Next Monday is President’s Day. Most Americans think of George Washington and Abraham Lincoln since both of their birthdays fall in February. Did you know that President Reagan also celebrated his birthday in February? His birthday just passed on February 6th, and he would have been 103 years old. President Reagan is one of my favorite presidents of modern time, and it most probably has to do with the fact that he is the first president that I have vivid memories of since his presidential term overlapped during my junior and senior high school years. I distinctly remember being in Miss Ginn’s 7th-grade history class when John Hinckley shot President Reagan I also remember watching President Reagan on the nightly news in January of my senior year giving a short speech the day the U.S. space shuttle Challenger exploded and in 1987 when he gave his now famous Berlin Wall speech. When I was a teenager, I only knew about Ronald Reagan through the media and from overheard conversations of the adults around me. As an adult, I am now amazed by the life he led. Some people remember him for his fiscal policies known as “Reaganomics,” that produced the longest peacetime period of sustained economic strength in a century. Others will remember him as the American president who helped make it possible for Mikhail Gorbachev to begin the process of restructuring the Soviet society which leads to the dissolution of the state marking an end to the Cold War. I remember him for his compelling moral vision that I learned about by reading The Reagan Diaries and by visiting the Ronald Reagan Presidential Library & Museum this past summer.
The Ronald Reagan Presidential Library & Museum is on a mountaintop in Simi Valley, California. The extraordinary life of Ronald Reagan spans over 24 galleries that chart Reagan’s rise from a local hero and college standout to becoming a Hollywood star and then governor of California and ultimately the President of the United States. Like most presidential museums, there were many artifacts, historical documents and dozens of interactive displays.
My son enjoyed “acting” in a movie with Ronald Reagan and delivering the presidential inauguration speech.
I enjoyed seeing the full-scale reproduction of the Oval Office as it appeared during Reagan’s presidency which included a jar of jelly beans on the desk.
Another highlight was taking a tour outside and walking around the manicured grounds which was a replication of the White House Rose Garden.
Also outside was one of the first major pieces of the Berlin Wall to be brought out of Germany.

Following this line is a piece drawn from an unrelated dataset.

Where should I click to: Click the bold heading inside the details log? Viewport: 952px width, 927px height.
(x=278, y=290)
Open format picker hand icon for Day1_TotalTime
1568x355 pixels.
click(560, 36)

On the west side of the wall it was full of colors and the on the east side it was stark in severe.
While outside on the mountaintop we paid our respects at President Reagan’s Memorial site.
Once back inside we explored one of the main features of the museum, the “Flying White House.” We were able to climb aboard Air Force One who carried President Reagan more than 660,000 miles to 26 countries and 46 states. Also in the pavilion was a Marine One helicopter along with a Presidential Motorcade. I was brought back to the 80′s when I stood before some of the cars.
I had a great time learning more about Ronald Reagan by visiting his Presidential Library and Museum and was happy to share the experience with my son since it seems that he has yet to learn about American History that has overlapped during the time of my life. President Reagan described Presidential Libraries as “classrooms of Democracy” belonging to the American people. At the end of the day, I believe it is each and every American’s responsibility to learn and understand how each of the 44 presidents shaped our country into how we know it today. Upon leaving the Ronald Reagan Presidential Library and Museum, we walked by the memorial site one more time and read the engraved quote by President Reagan above his resting place. ”I know in my heart that man is good. That what is right will always eventually triumph and there are a purpose and worth to each in every life.” I told my son I share the same sentiment and to always remember those words from our 40th president as he grows and seeks hope in the future.